Your partner has been giving you the cold shoulder for most of the morning. When you ask what’s wrong, the answer is a very chilly ‘I’m fine’.
We’ve likely all been on the receiving end of this type of response, and some of those reading this may recognize themselves in the scenario above.
Passive-aggressiveness is fairly common in our culture, and can range from subtle (the silent treatment, use of sarcasm, hiding ‘digs’ behind the veneer of humor) to more overt and serious (withholding affection and attention, constant verbal negativity/hostility, manipulation, sabotage).
Passive-aggressiveness, like many other unconscious behavior patterns, is largely a learned response to an environment in which a child or youth was not permitted to express their needs, desires, or emotions freely because they feared reprisal (punishment, abuse, neglect, loss of love and affection) for doing so.
Alternatively, one or both parents may have been passive-aggressive. In this environment, the child might learn that it’s not ok to express anger or frustration, to say no, or to ask for what they need. In response, the child learns to suppress his or her true feelings and desires. Hostility and resentment build as a result.
Unfortunately, these suppressed feelings and desires don’t disappear, and instead leak out in unhealthy ways, sometimes in an overtly aggressive manner, but often in more subtle but no less damaging passive-aggressive behavior. While many of us may resort to this type of language or behavior on occasion in our adult relationships, the passive-aggressive personality type uses it as their primary means of expression, and as a way to maintain control and power through manipulation.
The hidden or indirect hostility, and often toxic negativistic attitude of the passive-aggressive person is a harmful defense mechanism that can slowly destroy relationships. Here are six ways passive-aggressiveness does just that:
1. Less Intimacy
The passive-aggressive typically fears intimacy, and so has difficulty establishing close, personal relationships with others. This creates distance and isolation for the passive-aggressive as well as for those in relationship with them.
2. Lack of Trust
Because passive-aggressive behavior is deliberately ambiguous and indirect, others have great difficulty trusting those who exhibit it, sometimes without being fully conscious of why.
The driving force behind much of the passive-aggressive’s behavior is to manipulate situations and other people in order to get their needs met. They use manipulation to maintain a sense of power and control; unfortunately, power struggles require the ‘other’ to submit and take a lower position, which is ultimately damaging to their self-esteem.
The passive-aggressive will typically be very uncomfortable and unwilling to accept responsibility for their actions and behaviors. Instead, they blame their partner for any relationship issues, leaving no room for the partner to have their own needs met.
5. Frequent Fighting
Because passive-aggressive behavior and language often sparks defensiveness in others, these relationships will be marked with plenty of fighting and arguing. In addition, there is seldom any resolution because the passive-aggressive refuses to accept responsibility.
Quite often, the passive-aggressive person is overly negative, engaging in frequent criticism of and complaining about others, which breeds a toxic environment from which support, playfulness and fun are largely missing. This can be particularly damaging to children of passive-aggressive parents.
Ultimately, the passive-aggressive individual is no different from anyone else in that they are simply trying to get their needs met, though they subconsciously lack the confidence to do so directly. Their actions, albeit often painful and destructive to themselves and others, are motivated by a basic need for acceptance and love.
If you are in a relationship with a passive-aggressive, or if you recognize many of these behaviors in yourself, it’s important to understand the underlying motivation. In this way, you can maintain a level of compassion for those involved, even as you work towards addressing the problem and changing the behaviors.

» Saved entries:
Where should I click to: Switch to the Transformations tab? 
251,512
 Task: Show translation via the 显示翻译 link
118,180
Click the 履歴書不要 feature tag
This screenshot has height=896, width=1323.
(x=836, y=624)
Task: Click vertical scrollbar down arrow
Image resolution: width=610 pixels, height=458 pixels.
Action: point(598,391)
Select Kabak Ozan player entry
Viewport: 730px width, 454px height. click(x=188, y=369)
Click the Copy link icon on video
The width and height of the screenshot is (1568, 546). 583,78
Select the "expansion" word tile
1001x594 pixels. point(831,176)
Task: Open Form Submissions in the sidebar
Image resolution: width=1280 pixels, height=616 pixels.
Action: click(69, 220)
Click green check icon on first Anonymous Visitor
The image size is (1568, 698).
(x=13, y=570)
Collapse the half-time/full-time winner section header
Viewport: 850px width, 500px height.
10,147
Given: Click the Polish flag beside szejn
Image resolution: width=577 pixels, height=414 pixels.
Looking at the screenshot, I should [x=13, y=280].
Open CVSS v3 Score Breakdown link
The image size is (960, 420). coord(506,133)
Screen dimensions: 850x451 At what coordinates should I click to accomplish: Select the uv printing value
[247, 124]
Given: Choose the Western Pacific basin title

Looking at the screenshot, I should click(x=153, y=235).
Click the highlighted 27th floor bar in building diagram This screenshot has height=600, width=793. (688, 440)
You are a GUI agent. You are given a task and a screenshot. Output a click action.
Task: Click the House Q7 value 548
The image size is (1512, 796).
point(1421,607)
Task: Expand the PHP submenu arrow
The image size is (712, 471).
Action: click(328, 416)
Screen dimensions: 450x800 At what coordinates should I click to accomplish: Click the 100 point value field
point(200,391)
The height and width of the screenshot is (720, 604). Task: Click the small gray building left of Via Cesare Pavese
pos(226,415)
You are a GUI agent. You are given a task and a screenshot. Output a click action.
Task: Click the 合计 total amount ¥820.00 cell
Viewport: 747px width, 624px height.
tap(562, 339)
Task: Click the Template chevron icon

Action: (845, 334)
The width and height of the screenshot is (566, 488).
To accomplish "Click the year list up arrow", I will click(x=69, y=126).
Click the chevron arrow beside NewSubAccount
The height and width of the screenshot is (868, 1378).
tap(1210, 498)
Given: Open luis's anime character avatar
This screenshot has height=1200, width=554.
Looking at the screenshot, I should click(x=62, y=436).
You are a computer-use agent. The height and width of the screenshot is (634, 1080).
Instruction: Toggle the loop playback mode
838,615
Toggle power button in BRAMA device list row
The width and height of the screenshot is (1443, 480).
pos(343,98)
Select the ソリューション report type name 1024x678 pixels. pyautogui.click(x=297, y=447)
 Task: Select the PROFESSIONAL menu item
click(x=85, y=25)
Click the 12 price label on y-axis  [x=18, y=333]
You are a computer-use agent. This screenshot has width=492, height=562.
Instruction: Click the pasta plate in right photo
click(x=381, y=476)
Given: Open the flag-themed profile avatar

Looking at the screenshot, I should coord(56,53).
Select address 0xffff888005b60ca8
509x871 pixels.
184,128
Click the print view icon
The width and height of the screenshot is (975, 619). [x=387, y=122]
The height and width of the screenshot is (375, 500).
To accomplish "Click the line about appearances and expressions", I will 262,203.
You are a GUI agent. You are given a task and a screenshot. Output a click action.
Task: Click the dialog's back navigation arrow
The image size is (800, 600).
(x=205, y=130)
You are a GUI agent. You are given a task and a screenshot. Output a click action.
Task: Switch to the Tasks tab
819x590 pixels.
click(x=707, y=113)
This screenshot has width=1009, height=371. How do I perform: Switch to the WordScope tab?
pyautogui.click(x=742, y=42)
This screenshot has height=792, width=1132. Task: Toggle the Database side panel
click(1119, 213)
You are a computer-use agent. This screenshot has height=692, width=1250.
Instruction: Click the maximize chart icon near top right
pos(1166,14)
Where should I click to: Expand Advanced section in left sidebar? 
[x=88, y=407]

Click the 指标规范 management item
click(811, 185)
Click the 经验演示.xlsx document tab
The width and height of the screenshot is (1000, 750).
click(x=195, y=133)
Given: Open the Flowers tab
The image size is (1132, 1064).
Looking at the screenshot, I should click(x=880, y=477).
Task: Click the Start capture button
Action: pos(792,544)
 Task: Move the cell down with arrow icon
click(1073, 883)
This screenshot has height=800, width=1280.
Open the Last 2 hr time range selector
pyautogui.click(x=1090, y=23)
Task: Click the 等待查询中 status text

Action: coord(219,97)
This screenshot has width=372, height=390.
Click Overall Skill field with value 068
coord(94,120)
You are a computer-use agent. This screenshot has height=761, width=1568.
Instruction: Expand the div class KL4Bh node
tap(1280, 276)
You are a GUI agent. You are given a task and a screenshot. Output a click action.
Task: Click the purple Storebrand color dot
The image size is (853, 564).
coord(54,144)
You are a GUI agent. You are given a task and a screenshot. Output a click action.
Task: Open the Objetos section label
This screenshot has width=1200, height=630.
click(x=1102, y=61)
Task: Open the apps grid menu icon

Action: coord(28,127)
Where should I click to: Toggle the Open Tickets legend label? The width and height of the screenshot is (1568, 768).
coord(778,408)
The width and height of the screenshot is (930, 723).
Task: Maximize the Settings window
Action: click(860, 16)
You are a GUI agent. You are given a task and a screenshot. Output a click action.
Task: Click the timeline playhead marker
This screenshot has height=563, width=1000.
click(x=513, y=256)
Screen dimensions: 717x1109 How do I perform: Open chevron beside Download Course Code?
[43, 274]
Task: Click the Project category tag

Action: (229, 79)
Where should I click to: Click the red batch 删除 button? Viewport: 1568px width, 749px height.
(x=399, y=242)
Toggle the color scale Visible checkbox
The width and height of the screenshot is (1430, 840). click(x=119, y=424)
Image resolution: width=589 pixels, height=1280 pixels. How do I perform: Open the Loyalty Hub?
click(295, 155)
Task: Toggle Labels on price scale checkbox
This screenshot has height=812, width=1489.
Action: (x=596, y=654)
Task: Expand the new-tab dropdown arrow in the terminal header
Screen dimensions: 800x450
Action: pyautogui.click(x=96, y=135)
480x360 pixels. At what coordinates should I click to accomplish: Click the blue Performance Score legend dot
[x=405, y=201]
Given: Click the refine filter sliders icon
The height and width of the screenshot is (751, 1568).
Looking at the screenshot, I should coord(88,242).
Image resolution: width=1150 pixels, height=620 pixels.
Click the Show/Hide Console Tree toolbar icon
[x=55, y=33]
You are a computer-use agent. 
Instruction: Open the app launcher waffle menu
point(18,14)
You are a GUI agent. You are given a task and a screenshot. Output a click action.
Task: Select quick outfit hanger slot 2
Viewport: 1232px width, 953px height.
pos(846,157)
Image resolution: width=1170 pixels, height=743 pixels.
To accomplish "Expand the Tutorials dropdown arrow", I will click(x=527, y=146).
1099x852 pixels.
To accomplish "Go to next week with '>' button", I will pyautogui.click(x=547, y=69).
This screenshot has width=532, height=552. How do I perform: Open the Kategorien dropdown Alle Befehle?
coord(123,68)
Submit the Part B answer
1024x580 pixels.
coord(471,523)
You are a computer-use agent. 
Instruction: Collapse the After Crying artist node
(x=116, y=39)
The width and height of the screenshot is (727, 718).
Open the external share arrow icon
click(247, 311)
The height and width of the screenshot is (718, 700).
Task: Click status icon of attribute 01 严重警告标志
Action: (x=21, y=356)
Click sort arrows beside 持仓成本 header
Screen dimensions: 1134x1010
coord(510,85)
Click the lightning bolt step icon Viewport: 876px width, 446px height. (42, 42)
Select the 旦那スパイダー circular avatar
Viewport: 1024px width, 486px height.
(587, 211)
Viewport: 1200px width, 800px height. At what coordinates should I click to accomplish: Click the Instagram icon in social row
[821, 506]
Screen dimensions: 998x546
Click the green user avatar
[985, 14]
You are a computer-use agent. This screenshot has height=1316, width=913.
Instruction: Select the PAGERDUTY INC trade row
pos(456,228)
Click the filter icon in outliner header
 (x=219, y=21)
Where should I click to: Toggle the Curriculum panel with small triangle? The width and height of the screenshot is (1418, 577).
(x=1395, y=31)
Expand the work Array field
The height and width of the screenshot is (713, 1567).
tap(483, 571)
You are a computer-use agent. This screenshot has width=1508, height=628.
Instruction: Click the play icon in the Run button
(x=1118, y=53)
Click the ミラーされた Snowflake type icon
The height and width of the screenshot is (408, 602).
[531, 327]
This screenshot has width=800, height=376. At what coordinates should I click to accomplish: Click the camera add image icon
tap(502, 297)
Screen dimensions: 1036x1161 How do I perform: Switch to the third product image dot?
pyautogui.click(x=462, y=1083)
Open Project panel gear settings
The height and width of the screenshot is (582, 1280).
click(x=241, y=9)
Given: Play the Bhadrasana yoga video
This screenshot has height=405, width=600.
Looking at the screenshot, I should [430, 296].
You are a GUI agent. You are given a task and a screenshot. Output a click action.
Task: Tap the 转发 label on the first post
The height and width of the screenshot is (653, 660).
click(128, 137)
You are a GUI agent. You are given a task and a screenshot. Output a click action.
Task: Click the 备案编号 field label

» What you will do: Which forms of passive-aggressiveness does the passive-aggressiveness article list as more overt and serious?

» Response area:
- Withholding affection and attention
- Constant verbal negativity/hostility
- Manipulation
- Sabotage